*** Opening Text passage ***
Chapter 5
International collaboration
Progress has been accelerating in international collaboration and coordination in HIV/AIDS research, which is critical to achieving the Millennium Development Goal of halting and reversing the pandemic by 2015.
Joint innovative actions, through global research networks and partnerships between the public sector, academic institutions, communities, the private commercial sector and civil society organizations, bring benefits greater than the sum of current high-quality but separate research projects. The benefits include quicker generation of research findings, consensus on international standards for the conduct of research, and research capacity strengthening.
Collaboration permits parallel, concurrent efforts to obtain more timely answers to critical questions. Partnership across sectors through creative public-private alliances can contribute to faster progress in research by linking together diverse approaches and different stages of the research process (see Box 5.2).
International collaboration can lead to consensus on standards for the conduct of research which respect the human rights of study participants, support the research priorities of host countries, and promote community involvement in the design and conduct of research. Collaboration can also ensure that prevention and care interventions that are demonstrated to be safe and effective are rapidly made available to all study participants and to other members of the high-risk populations from which they were drawn.
International collaboration to strengthen research capacity enables the creation of a critical mass of researchers who can focus on national priorities, participate in policy-making bodies, and contribute to international research efforts. International and regional training partnerships must be complemented by active efforts to stem the brain drain from developing to developed countries, as Brazil, China and India are doing. This is achieved through investment in research and development to construct strategic knowledge-based industries that can employ nationals educated at home and abroad and attract expatriates to return.
*** Closing Text passage ***
Reproduce the chapter on international collaboration above word for word, from its heading through the final sentence.
*** Opening Listed entries ***
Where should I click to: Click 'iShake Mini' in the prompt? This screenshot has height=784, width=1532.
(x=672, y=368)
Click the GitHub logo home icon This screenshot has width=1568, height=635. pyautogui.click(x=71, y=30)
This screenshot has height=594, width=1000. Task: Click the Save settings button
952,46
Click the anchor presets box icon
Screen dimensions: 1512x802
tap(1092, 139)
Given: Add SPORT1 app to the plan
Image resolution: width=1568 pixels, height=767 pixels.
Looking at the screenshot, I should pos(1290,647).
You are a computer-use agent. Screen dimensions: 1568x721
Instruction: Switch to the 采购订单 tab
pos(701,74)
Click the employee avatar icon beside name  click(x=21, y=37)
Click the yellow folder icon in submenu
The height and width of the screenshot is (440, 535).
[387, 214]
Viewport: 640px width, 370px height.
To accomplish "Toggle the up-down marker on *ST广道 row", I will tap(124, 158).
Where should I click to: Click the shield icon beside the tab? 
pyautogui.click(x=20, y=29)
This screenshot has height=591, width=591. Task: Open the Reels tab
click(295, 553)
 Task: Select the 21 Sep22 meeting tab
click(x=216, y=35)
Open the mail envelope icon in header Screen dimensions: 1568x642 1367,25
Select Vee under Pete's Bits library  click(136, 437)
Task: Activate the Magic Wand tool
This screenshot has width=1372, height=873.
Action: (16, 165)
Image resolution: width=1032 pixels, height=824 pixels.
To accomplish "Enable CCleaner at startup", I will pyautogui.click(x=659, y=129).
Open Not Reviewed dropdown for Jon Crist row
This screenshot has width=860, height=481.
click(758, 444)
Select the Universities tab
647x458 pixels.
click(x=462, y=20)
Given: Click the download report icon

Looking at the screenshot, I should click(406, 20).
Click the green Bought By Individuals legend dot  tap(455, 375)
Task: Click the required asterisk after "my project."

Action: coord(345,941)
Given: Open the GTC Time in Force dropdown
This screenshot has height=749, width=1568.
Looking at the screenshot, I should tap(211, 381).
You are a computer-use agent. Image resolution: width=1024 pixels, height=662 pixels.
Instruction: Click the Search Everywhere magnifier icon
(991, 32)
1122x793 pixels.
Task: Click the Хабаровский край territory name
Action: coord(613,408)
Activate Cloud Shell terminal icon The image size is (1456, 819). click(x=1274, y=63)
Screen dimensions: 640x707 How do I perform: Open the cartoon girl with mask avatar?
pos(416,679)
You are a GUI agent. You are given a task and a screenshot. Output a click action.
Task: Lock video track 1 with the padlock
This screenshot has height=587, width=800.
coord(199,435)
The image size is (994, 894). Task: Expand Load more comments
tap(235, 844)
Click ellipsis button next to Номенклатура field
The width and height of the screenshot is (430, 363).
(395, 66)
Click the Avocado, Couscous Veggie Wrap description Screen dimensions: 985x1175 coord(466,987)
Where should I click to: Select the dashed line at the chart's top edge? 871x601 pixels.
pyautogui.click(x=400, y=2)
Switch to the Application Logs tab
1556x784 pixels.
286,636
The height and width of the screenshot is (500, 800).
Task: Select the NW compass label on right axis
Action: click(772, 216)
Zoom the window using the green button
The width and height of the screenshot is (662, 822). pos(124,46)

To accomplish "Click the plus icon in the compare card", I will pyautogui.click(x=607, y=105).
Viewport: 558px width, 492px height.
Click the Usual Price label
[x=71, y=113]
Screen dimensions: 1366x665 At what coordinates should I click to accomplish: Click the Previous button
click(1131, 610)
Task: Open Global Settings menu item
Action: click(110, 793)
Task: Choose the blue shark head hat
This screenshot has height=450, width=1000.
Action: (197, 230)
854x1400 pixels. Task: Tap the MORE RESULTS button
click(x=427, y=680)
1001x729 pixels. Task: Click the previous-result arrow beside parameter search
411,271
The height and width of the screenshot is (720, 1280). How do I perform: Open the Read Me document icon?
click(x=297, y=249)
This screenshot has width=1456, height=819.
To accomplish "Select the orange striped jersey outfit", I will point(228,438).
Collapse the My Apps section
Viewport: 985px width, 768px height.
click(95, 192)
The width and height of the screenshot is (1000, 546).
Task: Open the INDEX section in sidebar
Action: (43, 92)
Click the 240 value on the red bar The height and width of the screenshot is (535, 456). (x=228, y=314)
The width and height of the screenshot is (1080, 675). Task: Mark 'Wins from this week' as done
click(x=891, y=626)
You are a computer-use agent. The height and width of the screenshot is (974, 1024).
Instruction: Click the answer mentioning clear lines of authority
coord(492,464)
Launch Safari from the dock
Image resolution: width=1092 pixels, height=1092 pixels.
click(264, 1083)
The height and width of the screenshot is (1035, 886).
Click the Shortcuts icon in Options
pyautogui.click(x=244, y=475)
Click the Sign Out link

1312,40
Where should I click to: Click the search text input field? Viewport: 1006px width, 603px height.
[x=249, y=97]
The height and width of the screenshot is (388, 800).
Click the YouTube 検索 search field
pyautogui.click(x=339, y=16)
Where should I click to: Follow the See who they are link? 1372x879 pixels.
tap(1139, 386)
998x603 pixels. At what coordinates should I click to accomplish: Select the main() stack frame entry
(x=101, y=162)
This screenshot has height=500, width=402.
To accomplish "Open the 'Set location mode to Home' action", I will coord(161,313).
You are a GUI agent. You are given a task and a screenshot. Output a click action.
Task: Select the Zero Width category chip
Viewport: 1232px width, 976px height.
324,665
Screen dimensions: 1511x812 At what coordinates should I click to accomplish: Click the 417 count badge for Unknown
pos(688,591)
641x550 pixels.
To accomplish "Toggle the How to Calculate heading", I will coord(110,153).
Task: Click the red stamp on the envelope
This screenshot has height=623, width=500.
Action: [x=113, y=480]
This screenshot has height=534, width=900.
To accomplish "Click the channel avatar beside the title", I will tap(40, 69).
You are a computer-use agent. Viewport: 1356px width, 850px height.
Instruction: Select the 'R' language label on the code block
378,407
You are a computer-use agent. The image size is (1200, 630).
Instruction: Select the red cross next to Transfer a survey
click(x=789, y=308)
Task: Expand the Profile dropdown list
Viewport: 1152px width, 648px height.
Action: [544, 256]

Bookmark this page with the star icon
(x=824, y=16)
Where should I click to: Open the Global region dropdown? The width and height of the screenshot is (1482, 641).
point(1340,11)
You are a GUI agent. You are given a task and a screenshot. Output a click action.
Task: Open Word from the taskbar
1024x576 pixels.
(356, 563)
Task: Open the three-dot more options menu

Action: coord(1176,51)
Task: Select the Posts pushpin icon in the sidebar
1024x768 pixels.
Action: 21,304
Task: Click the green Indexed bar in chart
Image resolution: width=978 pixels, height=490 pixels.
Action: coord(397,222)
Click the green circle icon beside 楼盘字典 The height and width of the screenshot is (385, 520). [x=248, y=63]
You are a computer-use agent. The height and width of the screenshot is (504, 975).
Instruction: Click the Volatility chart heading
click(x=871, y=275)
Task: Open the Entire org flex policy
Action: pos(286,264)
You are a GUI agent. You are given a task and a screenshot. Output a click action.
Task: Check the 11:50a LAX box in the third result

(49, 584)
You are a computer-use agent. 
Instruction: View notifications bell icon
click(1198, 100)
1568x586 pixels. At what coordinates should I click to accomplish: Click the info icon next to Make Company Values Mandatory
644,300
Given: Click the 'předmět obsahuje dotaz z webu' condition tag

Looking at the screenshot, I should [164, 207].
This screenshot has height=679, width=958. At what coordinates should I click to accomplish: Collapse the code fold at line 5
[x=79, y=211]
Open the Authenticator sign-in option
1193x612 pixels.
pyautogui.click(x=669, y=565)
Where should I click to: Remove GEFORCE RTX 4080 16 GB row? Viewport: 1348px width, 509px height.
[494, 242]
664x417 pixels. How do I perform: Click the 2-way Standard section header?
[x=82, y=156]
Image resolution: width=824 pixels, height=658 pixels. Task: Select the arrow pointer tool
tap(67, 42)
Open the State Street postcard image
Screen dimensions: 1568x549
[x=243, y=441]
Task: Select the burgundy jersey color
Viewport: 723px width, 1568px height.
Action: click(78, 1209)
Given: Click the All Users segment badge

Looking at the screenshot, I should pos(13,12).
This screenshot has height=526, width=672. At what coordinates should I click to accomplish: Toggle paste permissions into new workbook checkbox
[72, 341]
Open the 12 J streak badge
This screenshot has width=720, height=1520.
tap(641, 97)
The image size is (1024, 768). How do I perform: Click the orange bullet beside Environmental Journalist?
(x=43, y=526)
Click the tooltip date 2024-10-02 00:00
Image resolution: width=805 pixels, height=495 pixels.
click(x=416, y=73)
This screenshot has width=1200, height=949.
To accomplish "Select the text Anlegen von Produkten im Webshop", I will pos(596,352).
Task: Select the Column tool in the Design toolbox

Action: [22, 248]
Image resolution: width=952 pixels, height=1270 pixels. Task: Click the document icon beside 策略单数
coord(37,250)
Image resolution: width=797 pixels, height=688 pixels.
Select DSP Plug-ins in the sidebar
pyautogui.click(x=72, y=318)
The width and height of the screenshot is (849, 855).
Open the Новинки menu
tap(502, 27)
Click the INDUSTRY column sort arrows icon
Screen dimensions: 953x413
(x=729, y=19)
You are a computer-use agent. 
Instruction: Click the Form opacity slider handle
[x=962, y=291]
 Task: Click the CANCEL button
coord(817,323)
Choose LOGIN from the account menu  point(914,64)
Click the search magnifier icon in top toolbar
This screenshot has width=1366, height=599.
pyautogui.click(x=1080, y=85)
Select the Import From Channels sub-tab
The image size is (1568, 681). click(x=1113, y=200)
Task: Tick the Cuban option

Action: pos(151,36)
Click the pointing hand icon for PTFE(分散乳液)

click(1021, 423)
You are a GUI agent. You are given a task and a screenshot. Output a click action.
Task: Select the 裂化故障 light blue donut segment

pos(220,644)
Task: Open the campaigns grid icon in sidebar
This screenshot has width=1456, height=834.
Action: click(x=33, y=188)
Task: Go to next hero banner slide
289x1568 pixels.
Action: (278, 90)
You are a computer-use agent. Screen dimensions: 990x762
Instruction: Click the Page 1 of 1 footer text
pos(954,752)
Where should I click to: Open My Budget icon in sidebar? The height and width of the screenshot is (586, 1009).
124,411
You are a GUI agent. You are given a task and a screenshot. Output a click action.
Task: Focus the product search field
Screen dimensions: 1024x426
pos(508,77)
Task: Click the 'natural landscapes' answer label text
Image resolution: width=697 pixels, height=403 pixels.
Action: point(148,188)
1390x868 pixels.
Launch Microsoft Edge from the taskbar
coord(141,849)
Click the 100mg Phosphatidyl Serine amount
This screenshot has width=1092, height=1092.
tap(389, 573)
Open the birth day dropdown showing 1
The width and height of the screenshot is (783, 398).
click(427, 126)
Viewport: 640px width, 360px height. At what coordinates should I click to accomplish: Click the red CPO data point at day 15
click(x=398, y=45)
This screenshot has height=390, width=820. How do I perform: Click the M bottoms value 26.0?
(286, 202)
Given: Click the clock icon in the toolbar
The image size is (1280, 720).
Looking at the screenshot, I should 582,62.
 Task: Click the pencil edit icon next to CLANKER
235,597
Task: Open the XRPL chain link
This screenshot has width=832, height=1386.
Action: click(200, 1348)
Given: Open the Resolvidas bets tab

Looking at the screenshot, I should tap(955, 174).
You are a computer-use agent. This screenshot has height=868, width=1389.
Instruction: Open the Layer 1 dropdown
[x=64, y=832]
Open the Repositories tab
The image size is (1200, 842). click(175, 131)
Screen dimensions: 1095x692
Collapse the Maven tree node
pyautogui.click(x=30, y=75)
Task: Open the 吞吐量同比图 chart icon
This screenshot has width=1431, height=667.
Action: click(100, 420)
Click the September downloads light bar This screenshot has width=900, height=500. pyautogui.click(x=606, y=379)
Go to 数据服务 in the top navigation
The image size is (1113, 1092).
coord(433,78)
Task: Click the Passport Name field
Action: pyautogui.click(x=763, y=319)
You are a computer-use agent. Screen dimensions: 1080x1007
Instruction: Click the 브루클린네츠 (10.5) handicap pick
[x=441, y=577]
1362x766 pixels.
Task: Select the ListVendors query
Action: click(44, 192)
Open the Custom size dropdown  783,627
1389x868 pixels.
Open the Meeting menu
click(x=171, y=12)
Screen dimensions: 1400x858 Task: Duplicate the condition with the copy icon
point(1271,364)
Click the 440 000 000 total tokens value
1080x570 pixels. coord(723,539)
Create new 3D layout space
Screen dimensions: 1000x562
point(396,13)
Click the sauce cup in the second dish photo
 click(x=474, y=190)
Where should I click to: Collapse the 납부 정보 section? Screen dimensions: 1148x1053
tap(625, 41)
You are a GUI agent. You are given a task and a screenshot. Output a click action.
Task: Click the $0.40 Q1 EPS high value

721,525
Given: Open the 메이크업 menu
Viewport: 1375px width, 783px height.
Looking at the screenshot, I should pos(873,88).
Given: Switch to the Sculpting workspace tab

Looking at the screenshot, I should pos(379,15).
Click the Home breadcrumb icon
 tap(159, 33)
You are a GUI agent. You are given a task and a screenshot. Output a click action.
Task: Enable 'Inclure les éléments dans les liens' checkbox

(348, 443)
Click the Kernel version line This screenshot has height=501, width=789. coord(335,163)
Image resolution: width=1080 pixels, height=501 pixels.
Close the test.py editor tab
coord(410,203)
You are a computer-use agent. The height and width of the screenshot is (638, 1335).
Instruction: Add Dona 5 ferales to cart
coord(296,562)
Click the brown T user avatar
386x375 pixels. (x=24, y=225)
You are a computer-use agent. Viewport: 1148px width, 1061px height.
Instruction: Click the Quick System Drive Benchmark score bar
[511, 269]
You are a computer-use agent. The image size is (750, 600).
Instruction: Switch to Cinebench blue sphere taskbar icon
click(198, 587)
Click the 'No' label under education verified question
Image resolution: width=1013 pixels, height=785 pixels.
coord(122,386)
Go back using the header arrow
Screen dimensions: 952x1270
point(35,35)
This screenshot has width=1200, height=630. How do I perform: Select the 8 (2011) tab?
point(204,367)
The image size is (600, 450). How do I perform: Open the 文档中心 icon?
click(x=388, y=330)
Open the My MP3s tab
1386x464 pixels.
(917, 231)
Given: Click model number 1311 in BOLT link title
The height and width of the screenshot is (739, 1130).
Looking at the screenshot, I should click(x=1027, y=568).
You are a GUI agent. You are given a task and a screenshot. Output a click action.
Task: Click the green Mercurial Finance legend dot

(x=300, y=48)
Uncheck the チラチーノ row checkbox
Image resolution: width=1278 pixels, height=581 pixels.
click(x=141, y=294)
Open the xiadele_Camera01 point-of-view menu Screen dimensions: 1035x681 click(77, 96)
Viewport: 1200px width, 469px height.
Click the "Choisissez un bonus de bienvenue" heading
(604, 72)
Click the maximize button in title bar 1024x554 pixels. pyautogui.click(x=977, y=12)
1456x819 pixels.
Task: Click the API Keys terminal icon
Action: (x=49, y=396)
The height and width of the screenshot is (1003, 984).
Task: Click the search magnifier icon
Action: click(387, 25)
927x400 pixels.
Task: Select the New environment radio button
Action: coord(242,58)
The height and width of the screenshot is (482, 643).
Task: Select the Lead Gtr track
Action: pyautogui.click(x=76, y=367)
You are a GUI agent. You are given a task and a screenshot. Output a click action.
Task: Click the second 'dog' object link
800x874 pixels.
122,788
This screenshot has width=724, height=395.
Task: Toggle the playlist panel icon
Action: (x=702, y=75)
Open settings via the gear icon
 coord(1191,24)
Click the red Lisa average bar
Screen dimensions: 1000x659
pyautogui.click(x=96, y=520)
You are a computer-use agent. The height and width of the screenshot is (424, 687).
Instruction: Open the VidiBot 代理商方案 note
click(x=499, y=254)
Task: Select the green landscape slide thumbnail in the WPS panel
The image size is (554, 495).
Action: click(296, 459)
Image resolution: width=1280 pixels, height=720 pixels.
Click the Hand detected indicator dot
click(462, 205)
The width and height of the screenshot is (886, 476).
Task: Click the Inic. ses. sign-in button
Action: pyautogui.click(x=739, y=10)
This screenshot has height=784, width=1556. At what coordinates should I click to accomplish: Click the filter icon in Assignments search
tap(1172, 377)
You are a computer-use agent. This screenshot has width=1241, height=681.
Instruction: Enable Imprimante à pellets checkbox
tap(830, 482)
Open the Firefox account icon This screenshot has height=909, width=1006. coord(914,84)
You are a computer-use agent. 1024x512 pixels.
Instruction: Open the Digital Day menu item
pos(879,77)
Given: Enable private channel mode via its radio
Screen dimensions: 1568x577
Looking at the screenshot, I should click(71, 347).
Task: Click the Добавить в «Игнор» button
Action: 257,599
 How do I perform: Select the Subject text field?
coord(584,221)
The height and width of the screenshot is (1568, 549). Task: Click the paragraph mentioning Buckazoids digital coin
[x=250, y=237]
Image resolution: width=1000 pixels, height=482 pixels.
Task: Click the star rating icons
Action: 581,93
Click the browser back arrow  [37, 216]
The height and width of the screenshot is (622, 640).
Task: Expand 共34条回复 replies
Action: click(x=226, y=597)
*** Closing Listed entries ***
■ **Output of the task**:
Chapter 5
International collaboration
Progress has been accelerating in international collaboration and coordination in HIV/AIDS research, which is critical to achieving the Millennium Development Goal of halting and reversing the pandemic by 2015.
Joint innovative actions, through global research networks and partnerships between the public sector, academic institutions, communities, the private commercial sector and civil society organizations, bring benefits greater than the sum of current high-quality but separate research projects. The benefits include quicker generation of research findings, consensus on international standards for the conduct of research, and research capacity strengthening.
Collaboration permits parallel, concurrent efforts to obtain more timely answers to critical questions. Partnership across sectors through creative public-private alliances can contribute to faster progress in research by linking together diverse approaches and different stages of the research process (see Box 5.2).
International collaboration can lead to consensus on standards for the conduct of research which respect the human rights of study participants, support the research priorities of host countries, and promote community involvement in the design and conduct of research. Collaboration can also ensure that prevention and care interventions that are demonstrated to be safe and effective are rapidly made available to all study participants and to other members of the high-risk populations from which they were drawn.
International collaboration to strengthen research capacity enables the creation of a critical mass of researchers who can focus on national priorities, participate in policy-making bodies, and contribute to international research efforts. International and regional training partnerships must be complemented by active efforts to stem the brain drain from developing to developed countries, as Brazil, China and India are doing. This is achieved through investment in research and development to construct strategic knowledge-based industries that can employ nationals educated at home and abroad and attract expatriates to return.